L’organisation yéménite de défense des droits humains Mwatana a dirigé des initiatives internationales de lobbying en faveur de l’obligation de rendre des comptes au niveau mondial et vient d’être nommée pour le prix Nobel de la paix 2021.

En Égypte, la répression s’est intensifiée depuis que le président Hosni Moubarak a été évincé du pouvoir. Sous la présidence d’Abdel Fattah al Sissi, les autorités ont renforcé les restrictions à la liberté d’expression et de réunion pacifique et ont largement recouru à la détention arbitraire, à la torture, aux disparitions forcées et aux procès iniques pour faire taire les opposants pacifiques. Les autorités ont continué à s’en prendre aux défenseur.es des droits humains, en les arrêtant et en les plaçant en détention ou en les soumettant à des interdictions de voyager et au gel de leurs avoirs. Malgré ces difficultés, ces 10 dernières années, des militant.es des droits humains ont poursuivi leurs activités dans le pays, et un certain nombre d’organisations nouvelles ont été fondées à l’intérieur du pays et à l’étranger.

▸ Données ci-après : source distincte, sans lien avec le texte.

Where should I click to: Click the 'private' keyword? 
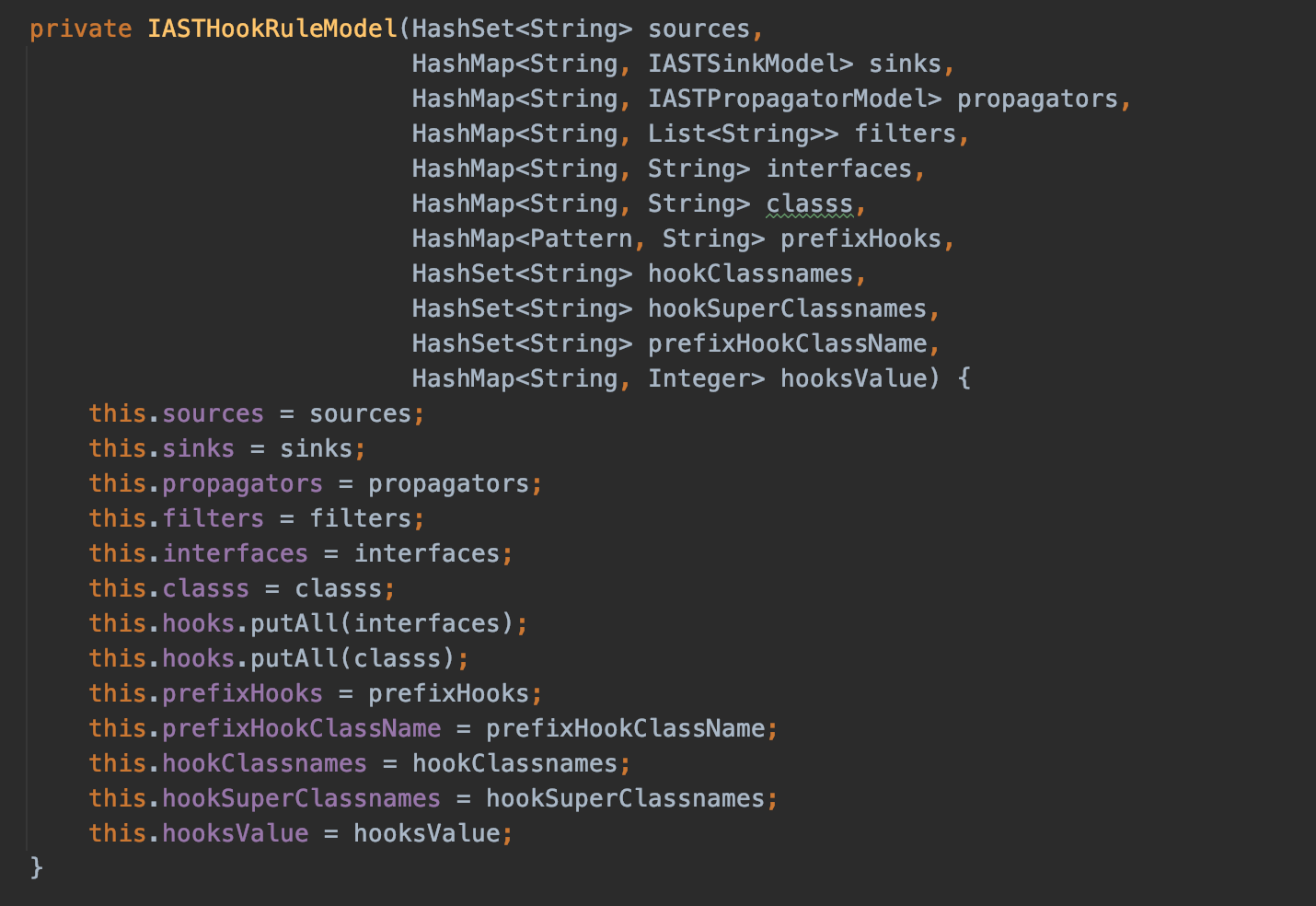click(80, 29)
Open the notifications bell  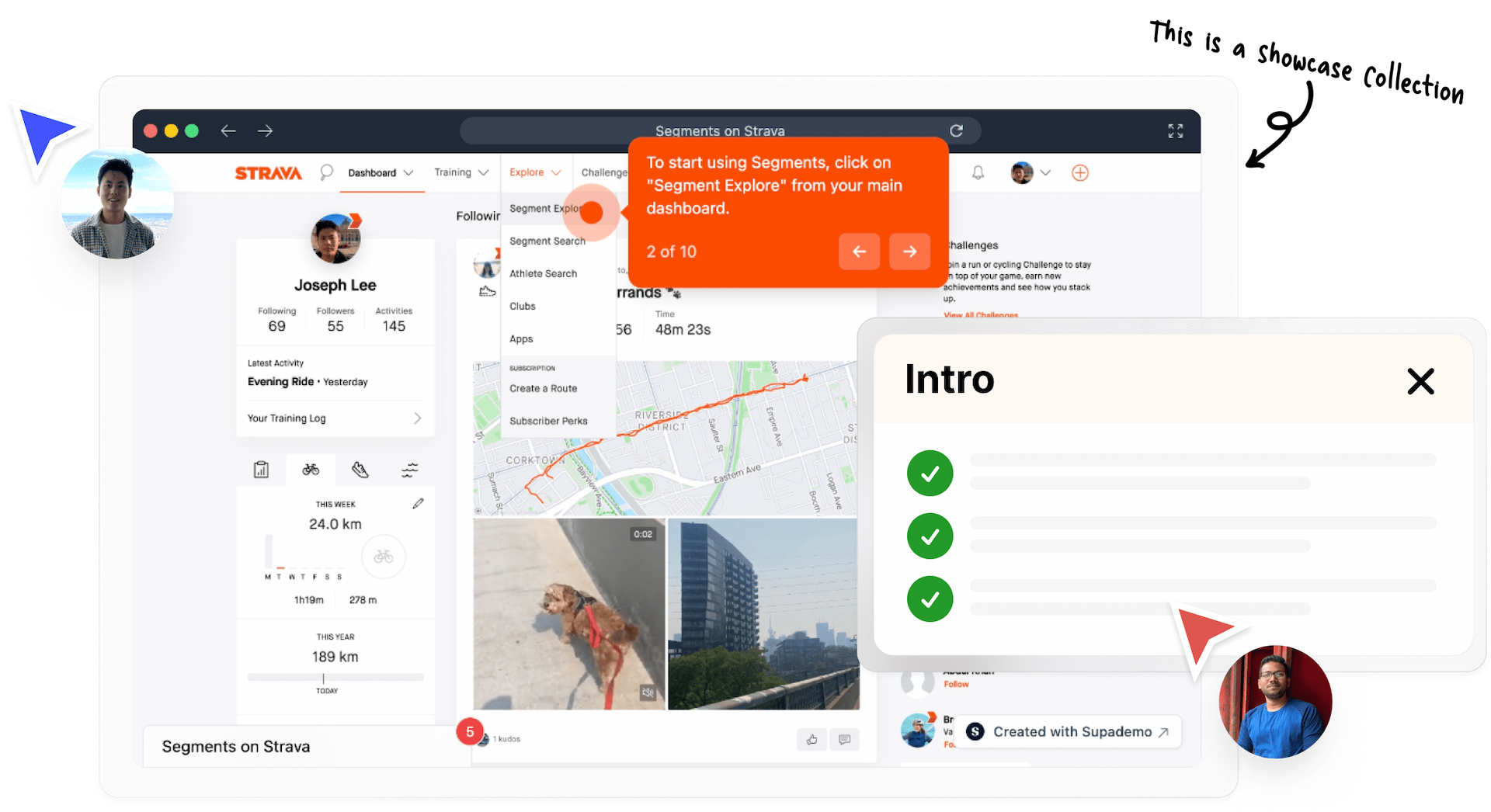click(978, 173)
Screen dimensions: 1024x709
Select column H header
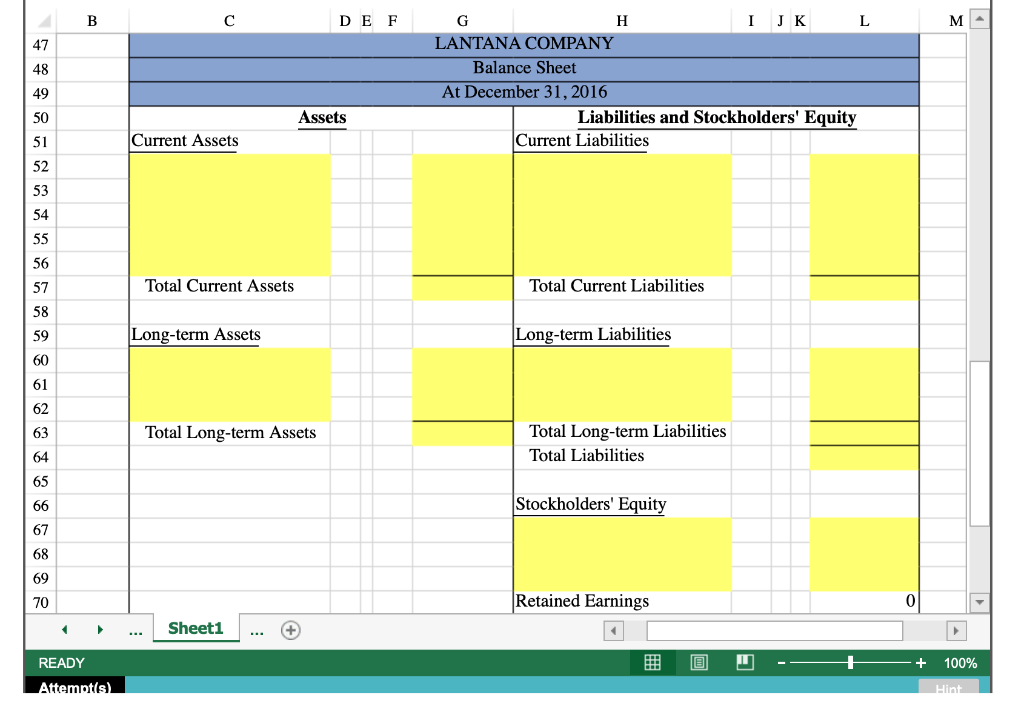(x=622, y=19)
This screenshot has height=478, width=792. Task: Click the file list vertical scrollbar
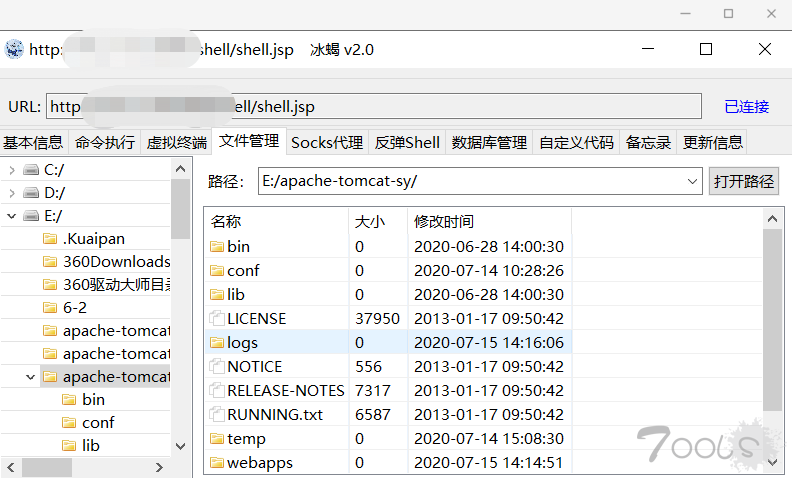[x=772, y=320]
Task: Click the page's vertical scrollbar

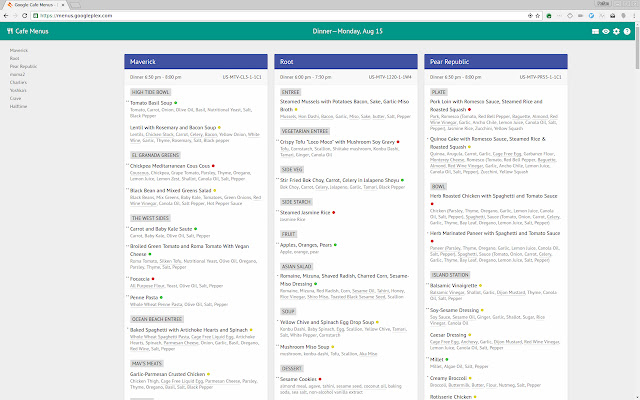Action: click(x=637, y=200)
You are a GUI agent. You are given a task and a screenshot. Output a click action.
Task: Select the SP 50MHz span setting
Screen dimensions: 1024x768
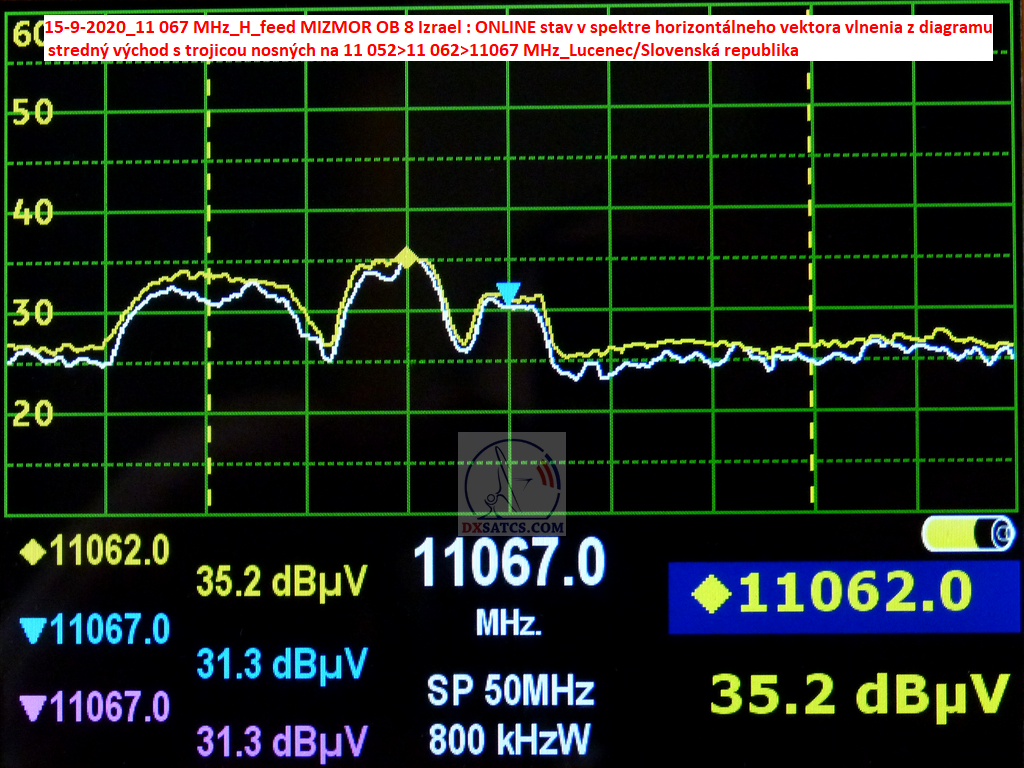[x=510, y=691]
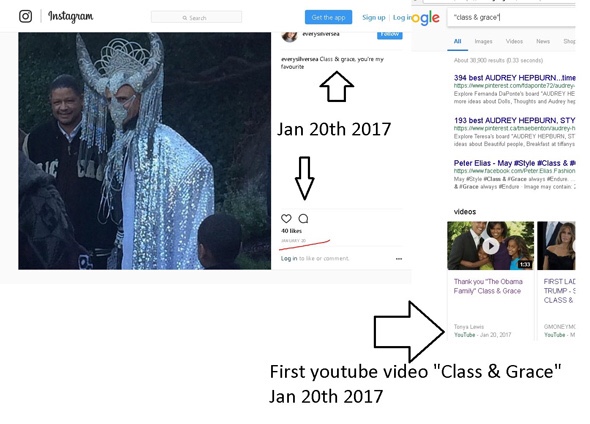Open the three-dot more options menu

coord(399,259)
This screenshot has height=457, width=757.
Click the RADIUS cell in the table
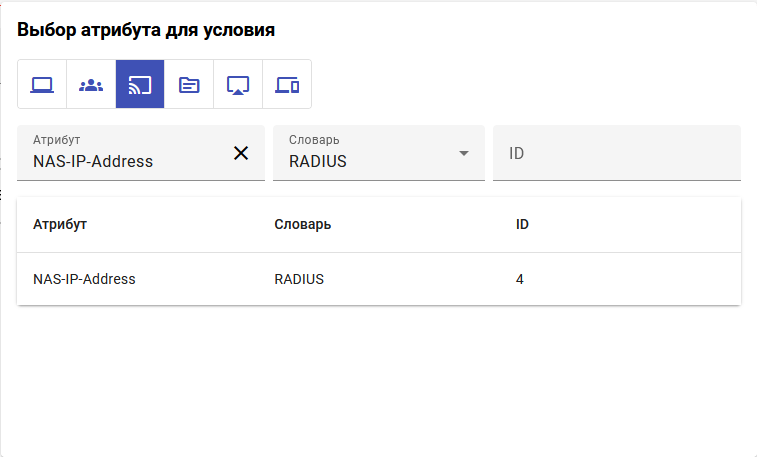pyautogui.click(x=299, y=279)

À Bahreïn, les autorités ont intensifié la répression contre la liberté d’expression et le militantisme pacifique, prenant pour cible les dissident.es, les défenseur.es des droits humains, les ecclésiastiques et les militant.es indépendant.es. Les militant.es bahreïnites à l’étranger se sont rapidement organisés ces dernières années, prônant très activement le respect des droits humains dans le pays.

Preuve que le combat pour les droits humains parle toujours aux habitant.es de la région du Moyen-Orient et de l’Afrique du Nord, ces trois dernières années, plus de 630 000 d’entre eux se sont inscrits pour devenir membres internationaux ou sympathisant.es d’Amnesty International.

La prévalence et la gravité des violations des droits humains dans la région sont une triste réalité, qui rend difficile la célébration de ce dixième anniversaire.

Mais ce qui est clair, c’est que les gouvernements qui ont rejeté des doléances légitimes en 2011 commettent aujourd’hui la même erreur. Les revendications en matière de droits humains pour un avenir plus digne ne vont pas disparaître », a déclaté Heba Morayef.